Problem set:
1. In the figure list, what does the solid line in Figure 1 represent?
2. Rewrite the entry in the figure list that begins "Figure 2" as a brief bulleted list that keeps its main facts.
3. Extend the figure list beyond its last entry, in the same style.

This paper contains 17 sections, 31 equations, 5 figures, 3 tables.

Figures (5)

  • Figure 1: $\widehat{RR}$ and $\widehat{FIR}$ can estimate $RR$ and $FIR$ accurately. The x-axis is the true values of $RR$ (in (a)) or $FIR$ (in (b)) in the simulation study, and the y-axis is the corresponding estimated values $\widehat{RR}$ (in (a)) or $\widehat{FIR}$ (in (b)). The solid line is $y=x$.
  • Figure 2: $\widehat{RR}$ of an association can predict its reproducibility in the simulation study. (a) We use $\widehat{RR}$ as a score to decide reproduced/irreproduced status in the replication study. A PR curve is drawn by using different thresholds. The x-axis is the recall in reproducibility prediction in terms of $\widehat{RR}$, and the y-axis is the corresponding precision. $AUPRC$ is the area under precision-recall curve. (b) The associations are partitioned into 10 groups according to $\widehat{RR}$. The x-axis is the $\widehat{RR}$ of the group, which is the mid-point of the range of $\widehat{RR}$ within the group. The y-axis is the corresponding $RP$ of the group, which is the proportion of the reproduced associations in each group. The solid line is $y=x$.
  • Figure 3: Precision-recall curve of $\widehat{FIR}$ in the simulation study. $\widehat{FIR}$ of an irreproduced finding can be a quantitative index to describe the potential that this finding is a true association. The x-axis is the recall in false irreproducibility prediction in terms of $\widehat{FIR}$, and the y-axis is the corresponding precision. $AUPRC$ is the area under precision-recall curve.

Collected data:
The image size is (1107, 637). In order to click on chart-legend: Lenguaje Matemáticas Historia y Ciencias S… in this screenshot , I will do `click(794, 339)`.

Responses:
1. The solid line is $y=x$.

2.
- Main point: $\widehat{RR}$ of an association can predict its reproducibility in the simulation study.
- Panel (a): $\widehat{RR}$ is used as a score to decide reproduced/irreproduced status in the replication study. Different thresholds give a PR curve, with recall on the x-axis and precision on the y-axis. $AUPRC$ is the area under the precision-recall curve.
- Panel (b): Associations are split into 10 groups by $\widehat{RR}$. The x-axis is each group's $\widehat{RR}$, the mid-point of its range within the group. The y-axis is the group's $RP$, the proportion of reproduced associations in the group.
- The solid line is $y=x$.

3.
  • Figure 4: Reproducibility prediction in T2D data from DIAGRAM. (a) The x-axis is the recall in reproducibility prediction in terms of $\widehat{RR}$, and the y-axis is the corresponding precision. $AUPRC$ is the area under precision-recall curve. Both PR curve based on $\widehat{RR}$ (solid line) and PR curve based on $p$-value (dashed line) are drawn in the figure. According to their $AUPRC$ values, $\widehat{RR}$ predicts reproducibility better than $p$-value. (b) The associations are partitioned into 5 groups according to $\widehat{RR}$. The x-axis is the $\widehat{RR}$ of the group, which is the mid-poin of $\widehat{RR}$ values. The y-axis is the corresponding $RP$ of the group, which is the proportion of the reproduced associations in each group. The solid line is $y=x$.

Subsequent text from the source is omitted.